Seamless collaboration between pediatric specialists at Hassenfeld Children’s Hospital at NYU Langone and adult providers at NYU Langone Health enabled an 11-year-old patient’s tracheal tumor, blocking 85 percent of the airway, to successfully be resected in less than 2 hours using robotic surgery.

The outcome demonstrates the pivotal strengths that come with having continuity between children’s and adult services.

“This procedure could not have been done at any other children’s hospital,” says Jason C. Fisher, MD, surgical director of the Pediatric ECMO Program.
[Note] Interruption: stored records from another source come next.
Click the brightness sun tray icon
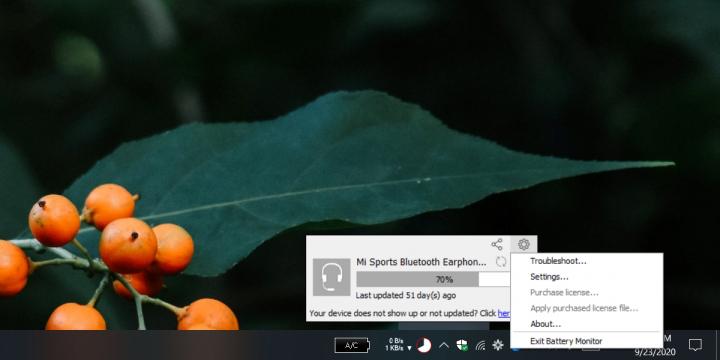This screenshot has width=720, height=360. tap(498, 345)
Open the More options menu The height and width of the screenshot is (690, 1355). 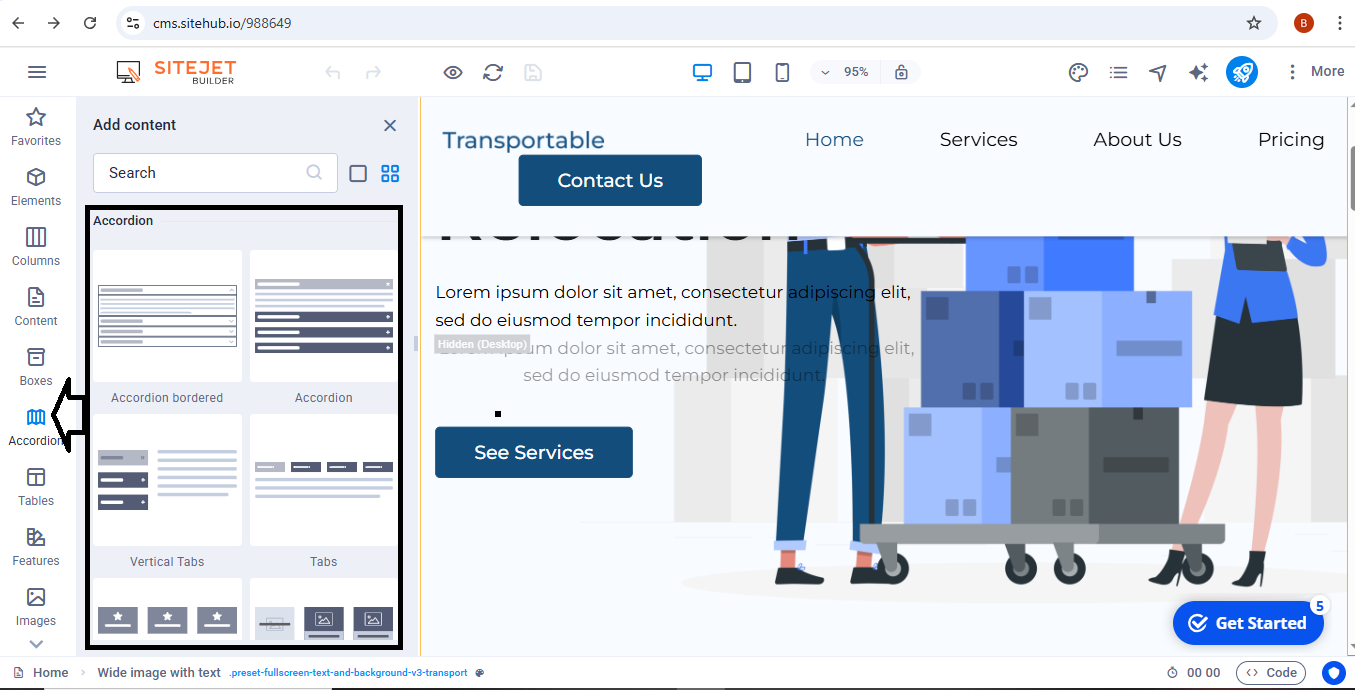pos(1315,72)
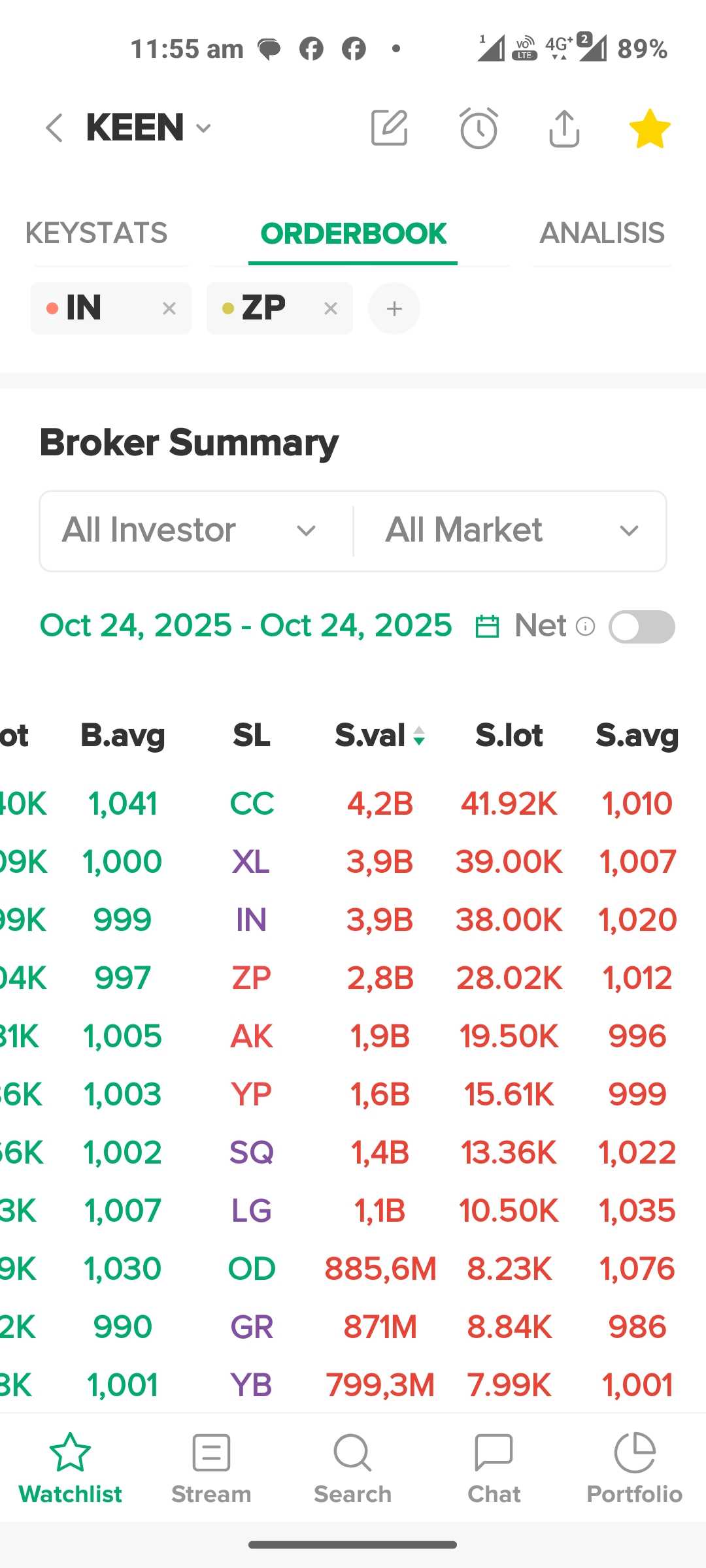Tap the share icon
Viewport: 706px width, 1568px height.
[564, 128]
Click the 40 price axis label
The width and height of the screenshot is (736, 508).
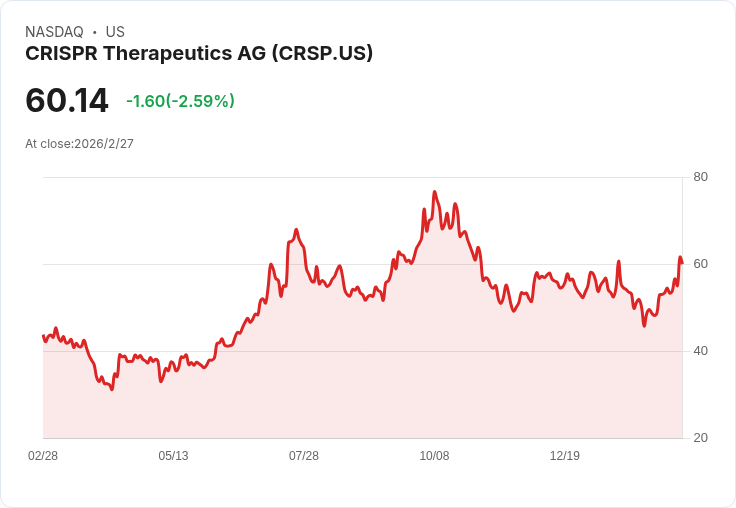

Dr. Fisher managed heparin-free extracorporeal membrane oxygenation (ECMO) support during the operation, minimizing the risk of surgical bleeding.

“Because we had the expertise to do it robotically, the tumor was removed with only four small incisions, and it took less than an hour and a half.”

Jason C. Fisher, MD

“Because we had the expertise to do it robotically, the tumor was removed with only four small incisions, and it took less than an hour and a half,” says Dr. Fisher.

Making All the Right Moves

The patient was admitted to the pediatric ICU for difficulty breathing, hypoxia, and other symptoms initially attributed to COVID-19. Although she responded to treatment, a chest CT was performed to understand the cause of a pneumothorax leaking air into the space between the lungs and the chest wall and up into the neck.

That’s when the care team saw that a mass located close to the carina was causing a near-complete obstruction of the trachea.

To collect a biopsy and debulk the tumor, pediatric pulmonologist Eleanor Muise, MD, and Jamie L. Bessich, MD, an interventional pulmonologist with the adult hospital, performed a rigid bronchoscopy.

“That was a very elegant procedure. It enabled us to not only collect a tissue sample to direct definitive treatment but also ablate part of the tumor so that airway obstruction was no longer an imminent concern.”

Eleanor Muise, MD

“That was a very elegant procedure,” says Dr. Muise. “It enabled us to not only collect a tissue sample to direct definitive treatment but also ablate part of the tumor so that airway obstruction was no longer an imminent concern.”

During the procedure, Dr. Fisher was ready with ECMO support in case the airway became occluded. “We didn’t need to put her on, but we had a pump and a team on standby,” he says.

ECMO without Heparin

Biopsy confirmed the tumor to be a soft tissue mass requiring tracheal resection and reconstruction, and world-renowned thoracic surgeon Robert J. Cerfolio, MD, MBA, performed the operation using a minimally invasive robotic approach.

“There are no pediatric surgical specialists who can do what Dr. Cerfolio can do,” says Dr. Fisher. “The type of robotic surgery he does is in a league of its own. And he is right next door.”

To optimize exposure and eliminate the need to ventilate the lungs during surgery, Dr. Fisher put the patient on ECMO. He and his team managed ECMO support without an anticoagulant, having deemed the risk of bleeding during the operation to be higher than the risk of clotting.

“We have a very successful pediatric ECMO program, and we made the calculation that, based on the patient’s size, we could flow through the pump fast enough and that Dr. Cerfolio could operate with such efficiency that we could run ECMO without heparin,” says Dr. Fisher. “We were confident in our team’s approach, and we planned this well.”

An Excellent Prognosis

The patient will only require close follow-up as staging confirmed the cancer had not spread. Dr. Muise also completed a repeat bronchoscopy after the procedure, stating the tracheal anastomosis to be “beautiful and widely patent,” with no visual indication of abnormal mucosa in the area.

“That’s what we customarily do when we see more of an adult type of tumor in a child, ask for advice, and work collaboratively with our adult partners who see these far more often than we do. We’re so fortunate that we have the capabilities of doing that here at the medical center.”

Elizabeth A. Raetz, MD

The tumor was ultimately determined to be a low-grade mucoepidermoid carcinoma, a type of salivary gland tumor more commonly seen in adults. Results from the NYU Langone FUSION-SEQer test revealed the specific gene fusion, CRTC3-MAML2, that helped confirm the diagnosis. Colleagues in pediatric hematology–oncology Nicole Mallory, MD, and Elizabeth A. Raetz, MD, consulted on the case, which was also presented to adult specialists at a tumor board.

“That’s what we customarily do when we see more of an adult type of tumor in a child, ask for advice and work collaboratively with our adult partners who see these far more often than we do,” says Dr. Raetz. “We’re so fortunate that we have the capabilities of doing that here at the medical center.”